Last Christmas, my wife bought our 5-year-old daughter a Yoto player. To explain to those unaware - it’s essentially a music player where you have to purchase NFC cards that, when inserted into the player, will then stream the music to the device that was unlocked by the card. So, instead of streaming “Let It Go” on Spotify using a subscription we’re already paying for, we needed to purchase the “Frozen” NFC Yoto card that unlocked the ability to stream the album on the device. It may sound like I’m making it seem like it’s a cash grab, but that’s because it is. Anyway, this article isn’t about the Yoto.

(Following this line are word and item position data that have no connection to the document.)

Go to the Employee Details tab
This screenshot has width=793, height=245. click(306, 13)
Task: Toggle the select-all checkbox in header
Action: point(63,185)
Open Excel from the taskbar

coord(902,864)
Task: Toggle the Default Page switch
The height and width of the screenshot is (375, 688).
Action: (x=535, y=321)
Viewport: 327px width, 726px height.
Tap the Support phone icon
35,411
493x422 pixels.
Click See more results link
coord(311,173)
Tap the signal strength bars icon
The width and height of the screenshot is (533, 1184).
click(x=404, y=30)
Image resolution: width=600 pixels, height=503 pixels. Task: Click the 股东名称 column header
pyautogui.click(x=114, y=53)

My eight-year-old son, like most siblings, wanted what his sister had. There was no way I was spending $100 on yet another gimmicky music player, so I told him I had a device I could give him that did the exact same thing: an iPod.

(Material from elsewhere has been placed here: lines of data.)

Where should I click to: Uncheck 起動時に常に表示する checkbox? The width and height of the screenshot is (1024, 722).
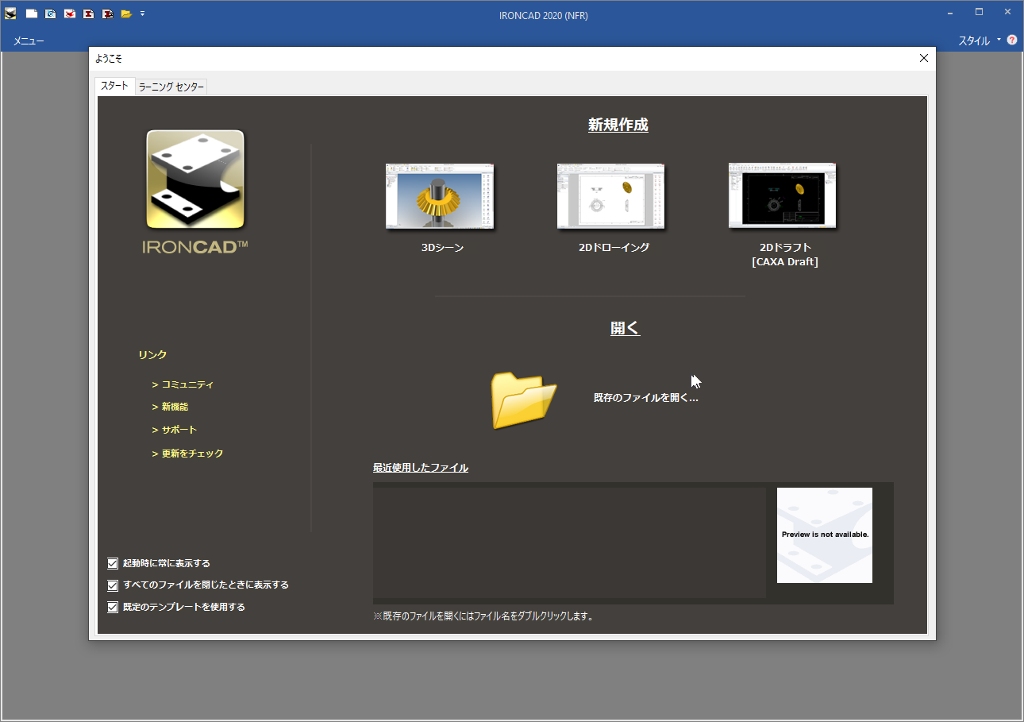point(113,564)
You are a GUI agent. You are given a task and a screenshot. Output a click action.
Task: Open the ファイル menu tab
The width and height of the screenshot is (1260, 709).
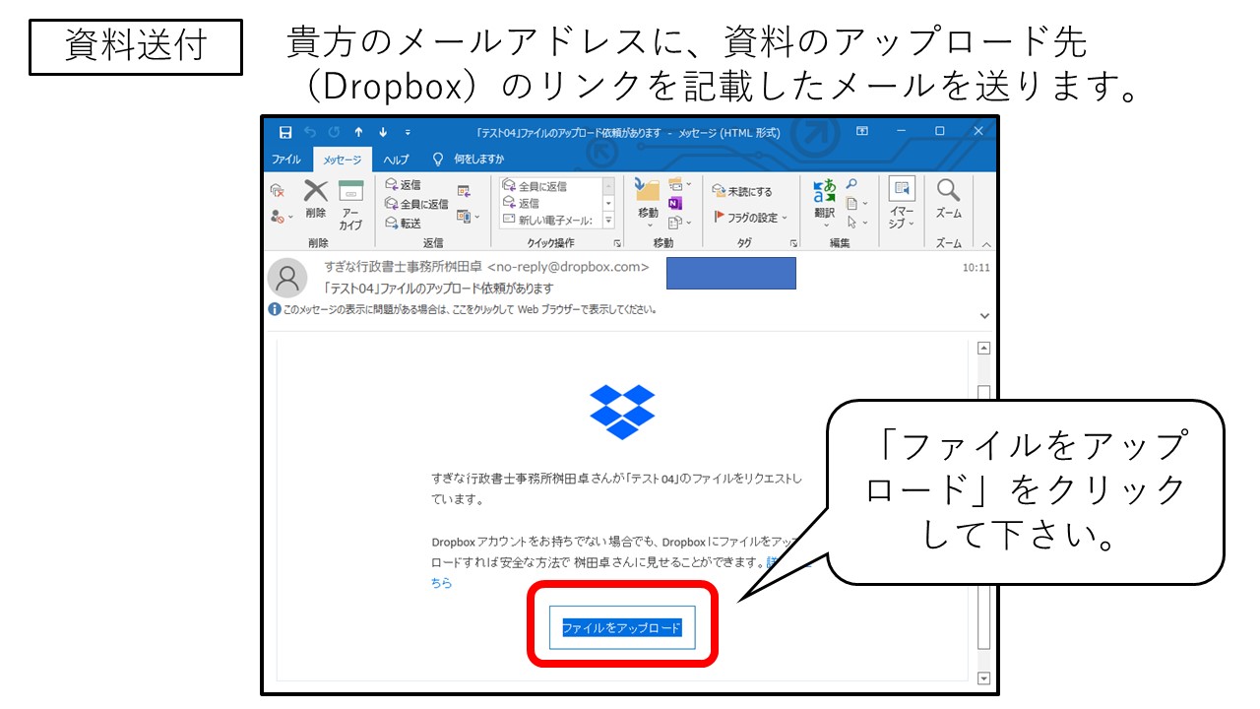286,160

Ah yes, my old iPod Classic 120GB, loaded up with the music I listened to in my teens and twenties, had been sitting in one of my desk drawers with a dead battery for over a decade. I figured I would just charge the device, load it up with some of his favorite songs, and let him experience the joys of the click wheel of the early 2010s.

Simple enough, except it turns out modern Macs can no longer talk to older iPods properly. iTunes has been replaced, the old MacBook that synced to the iPod originally is gone, and though there is a manual process of extracting the songs individually, the filenames were obfuscated and it was immensely time-consuming for the number of songs I had on the little device.

So I did what I usually do when I have a problem: I went looking for software to solve it. There were plenty of options; several apps that promised to pull music off an old iPod, rename the files properly, and organize everything into a usable folder structure. But almost every one of them was shareware. Thirty songs free, then you hit a wall and buy a license. Some were $20, some were $30. One wanted a subscription.

Then I remembered that I had a Claude subscription, so I thought I could do better.

Five Minutes to Build

I opened Claude Code and described what I needed: an app that could connect to the iPod, extract all the tracks, rename them using the embedded metadata, and drop them into a folder organized by artist and album. Basic stuff, but tedious to build from scratch. It took about five minutes to get something up and running.

Then I plugged in the iPod and let it go. Forty-five minutes later, every track was sitting on my desktop, named correctly, organized the way I wanted, by artist and album. I had my music and my son had his iPod.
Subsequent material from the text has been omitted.